CODEWITHSUNDEEP
java
Juan Urdaneta
Juan Urdaneta

Reputation: 5

ArrayIndexOutOfBoundsException: 1 Error

I have got this error several times and I can't find any solution, I have read in other questions here that it is due to trying to read an array index that doesn't exist. I'm not able to find the problem and it only happens when I send the single quoted string (that is supoused to be a complete JSON but I'm only sending that part for testing, it will throw the same error if a send the complete single quoted JSON) but if I send a simple string such as my name it won't give any problems and print it like it should

public class Parser {

    public String x;    

    public static void main(String[] args) {
        printLn("Hola!");
        String zxc;
        zxc = ("'variable':[1,'Double']}");
        Parse(zxc);
    }
    public static void Parse(String chain){

        int len1 = chain.lastIndexOf("'variable':[");
        int asd = len1+1;
        String[] chainArr = new String[]{chain};
        printLn(chainArr[asd]);


    }

    public static void printLn(String cadena){
        System.out.println(cadena);
    }
    public static void printLn(String[] cadena){
        System.out.println(cadena);
    }
}

EDIT: Error Log says:

"Exception in thread "main" java.lang.ArrayIndexOutOfBoundsException: 1 at comp.juan.Parser.Parse(Parser.java:18) at comp.juan.Parser.main(Parser.java:11)"

Please :X

Upvotes: 0

Views: 218

Answers (4)

Juan Urdaneta
Juan Urdaneta

Reputation: 5

Already solve it thanks to Turo in the comments, What I really intended was to get the character at a specific position in the String. I was using indexOf() when I what I wanted to use was charAt().
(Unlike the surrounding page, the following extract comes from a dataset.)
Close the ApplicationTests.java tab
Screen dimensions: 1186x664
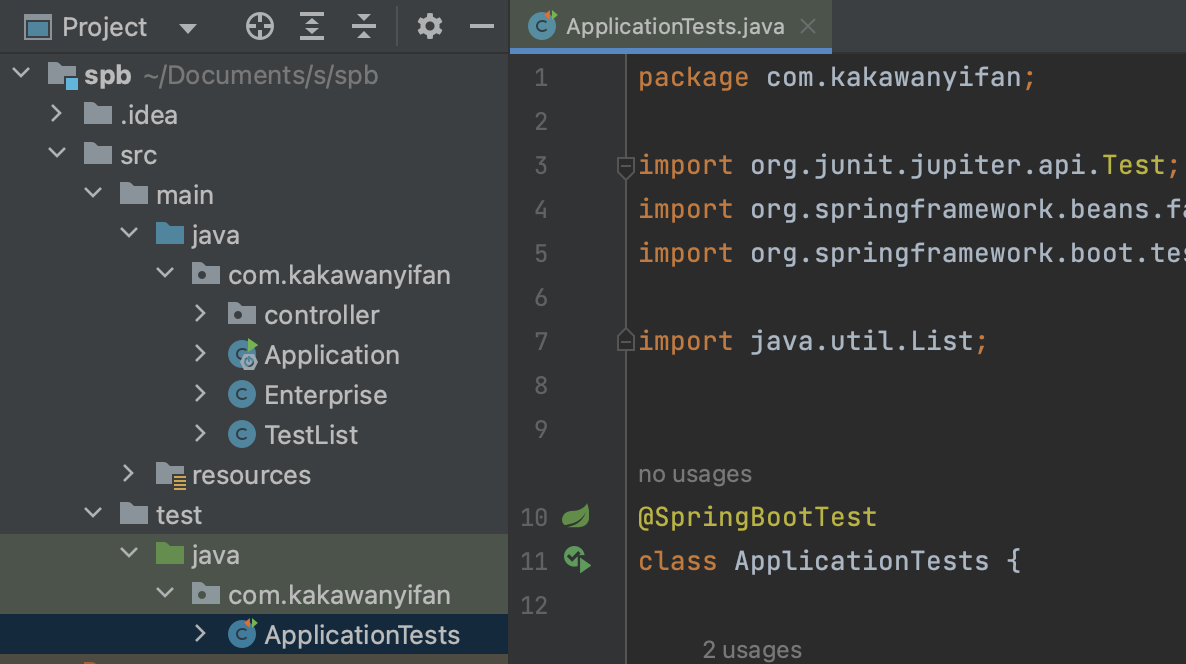[808, 27]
indexOf would return the position of the character in the string, charAt would return the character, the character was what I wanted.

Upvotes: 0

Zay Ya
Zay Ya

Reputation: 195

I traced your code why you have ArrayIndexOutOfBoundsException, Please see the following..
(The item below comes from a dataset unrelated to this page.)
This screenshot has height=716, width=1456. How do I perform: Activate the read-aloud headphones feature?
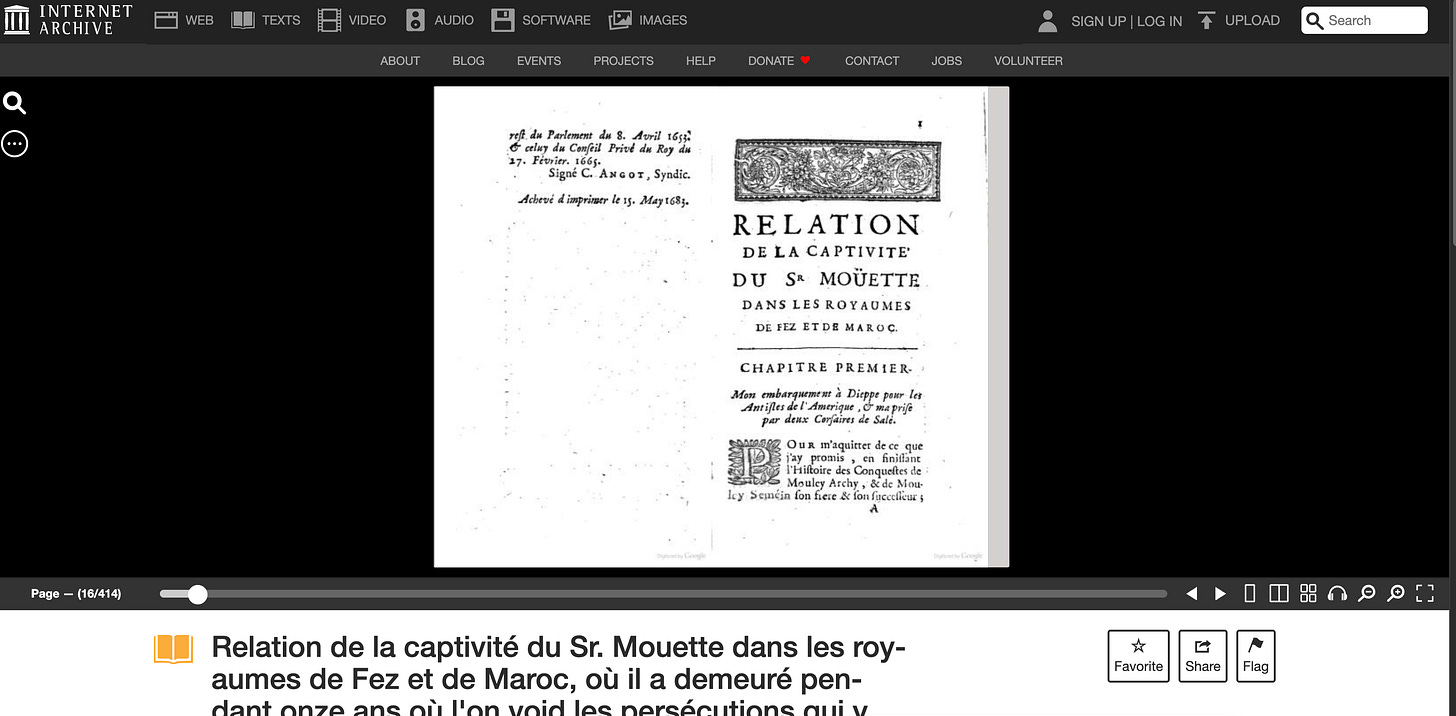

  int asd = len1+1; //asd =1 
  String[] chainArr = new String[]{chain}; 
  //String[0]='variable':[1,'Double']} 
  System.out.println(chainArr[asd]); //chainArr Array have only zero index.

Upvotes: 0

pbajpai
pbajpai

Reputation: 1377

I agree with @janki, Now If your purpose to parse the json string, you can modify your code as below also:

public static void Parse(String chain){

    String result[] = chain.split(":");
    printLn(result[0]);
    printLn(result[1]);
}

Hope It may help you write short code for the same purpose.

Upvotes: 0

Janki Gadhiya
Janki Gadhiya

Reputation: 4510

It is because you have only one element in your String Array i.e. at 0th index but you are trying to print other then 0th index. I think 1st or greater '0' in sort.

Your code : 

String[] chainArr = new String[]{chain};
printLn(chainArr[asd]);

will convert the whole string 'variable':[1,'Double']} in String Array. So it will become.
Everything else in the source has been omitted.